The gloom hanging over the world economy is confined to manufacturing
PESSIMISM ABOUT the world economy has grown throughout 2019. Disappointing data, tumbling bond yields, the trade war between China and America and political crisis in Britain have all played a part. The only bright spot has been mostly buoyant stockmarkets. On April 9th the IMF will probably report a downgrade to its forecast for global growth this year, which in January stood at 3.5%. But there has so far been only a deceleration, not a downturn, because economic weakness has been contained mostly to manufacturing, rather than afflicting the service sector (see chart). And a manufacturing rebound might soon lift the global mood.

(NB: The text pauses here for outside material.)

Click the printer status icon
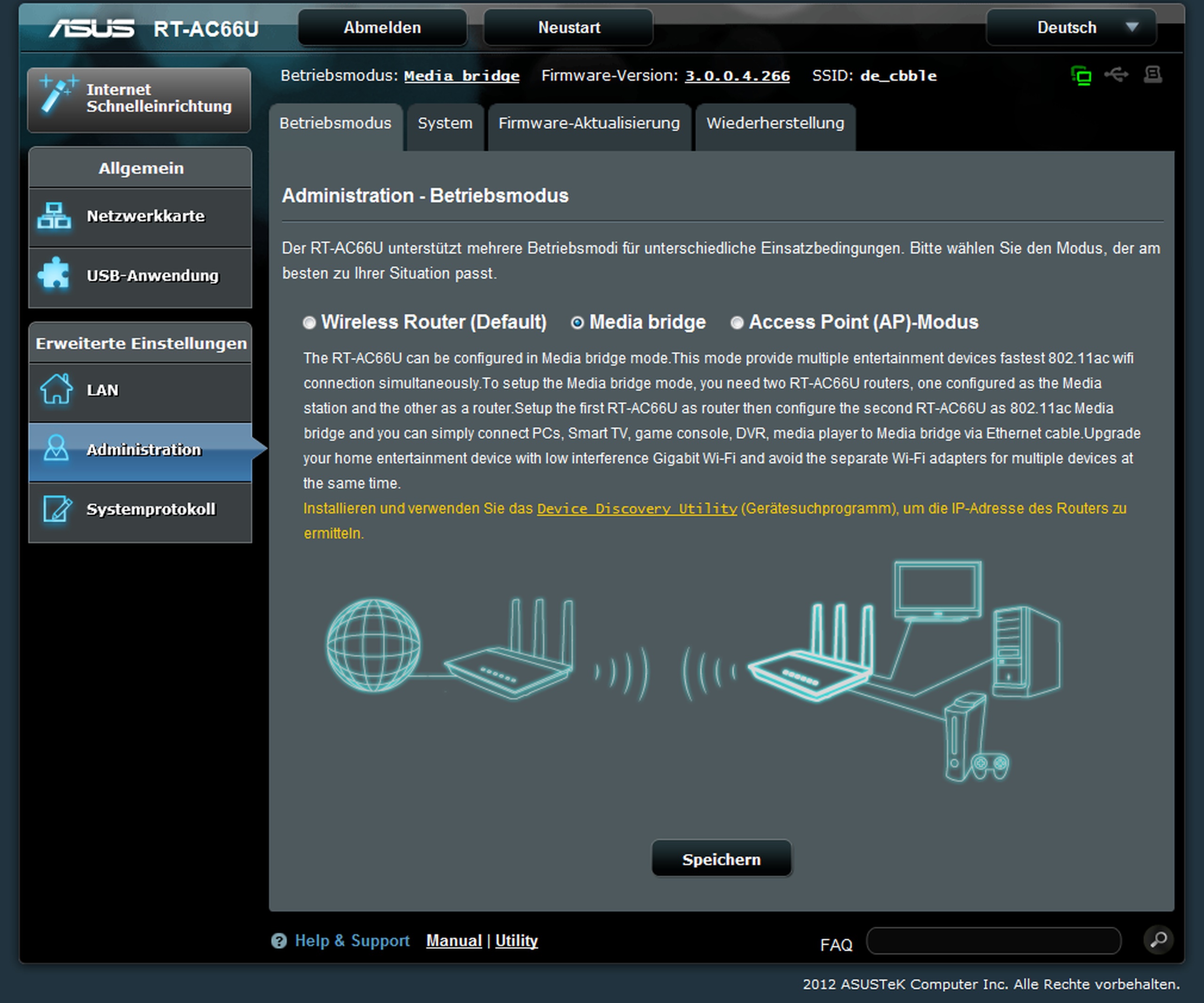coord(1153,74)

Manufacturing’s woes can be blamed primarily on falling global trade growth. That is down partly to the trade war, and partly to Chinese policymakers’ attempts to reduce leverage, which slowed domestic growth late last year, curtailing demand for imports. The pain has been felt most in Europe, which is more exposed than America to emerging markets. It has been particularly acute in Germany. On April 1st a survey of German manufacturers, a preview of which buffeted bond markets in March, turned out even worse than expected. Industrial production has slowed even more sharply in Germany than in Italy, which is in recession, note economists at Goldman Sachs, a bank. Yet Germany’s service sector appears to be growing strongly, as does that of the euro zone as a whole.
Service industries are less volatile than manufacturing, make up a bigger slice of rich-world GDP and, by their nature, trade less. That they remain strong largely reflects relatively buoyant labour markets and consumers (German unemployment is only 3.1%). One exception has been Britain, where survey data released on April 1st and 3rd appear to show growth in manufacturing at its strongest in over a year and services shrinking. Both findings are Brexit-related. The British economy is suffering from falling confidence, while manufacturing appears so strong only because firms are stockpiling in case Britain soon crashes out of the EU without a deal.

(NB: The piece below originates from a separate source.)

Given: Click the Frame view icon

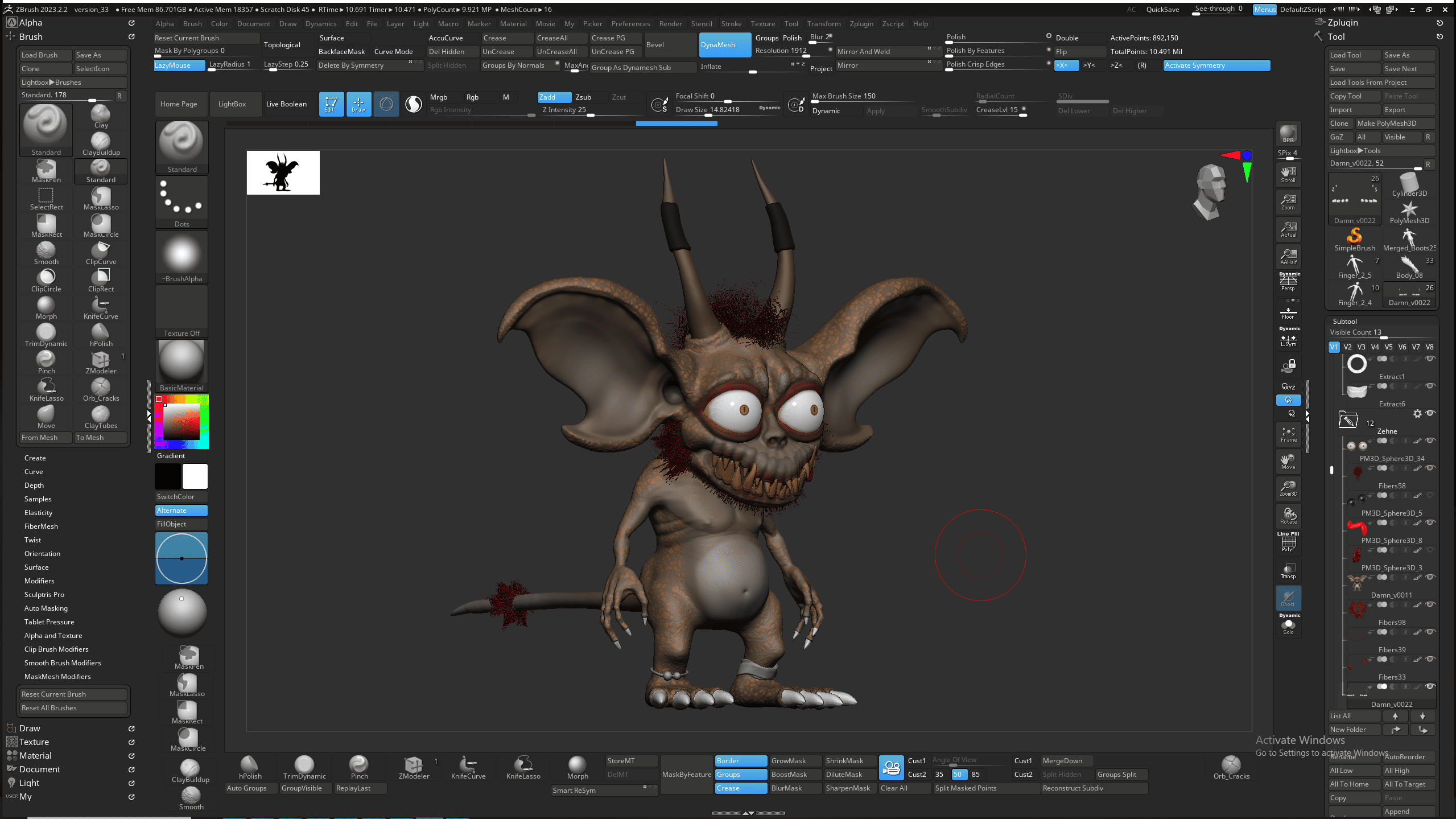Looking at the screenshot, I should pos(1288,434).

In the 2000s some economists speculated that the growing weight of services in output might help explain the “great moderation”—the fall in economic volatility after the mid-1980s. Although the global financial crisis sent volatility soaring, this summer America’s economic expansion, if it continues, will become the longest ever. It will have survived peaks and troughs in manufacturing that in another era might have been more visible in aggregate data.
China has turned to stimulus lately; some economists expect its economy to rebound in the second half of this year. In March its manufacturers reported their strongest month since last summer. That, and some strong American data, buoyed markets this week. Even if this proves to be a false dawn, for China to cause a global economic downturn would require its slowdown to become infectious not just across borders, but across sectors too.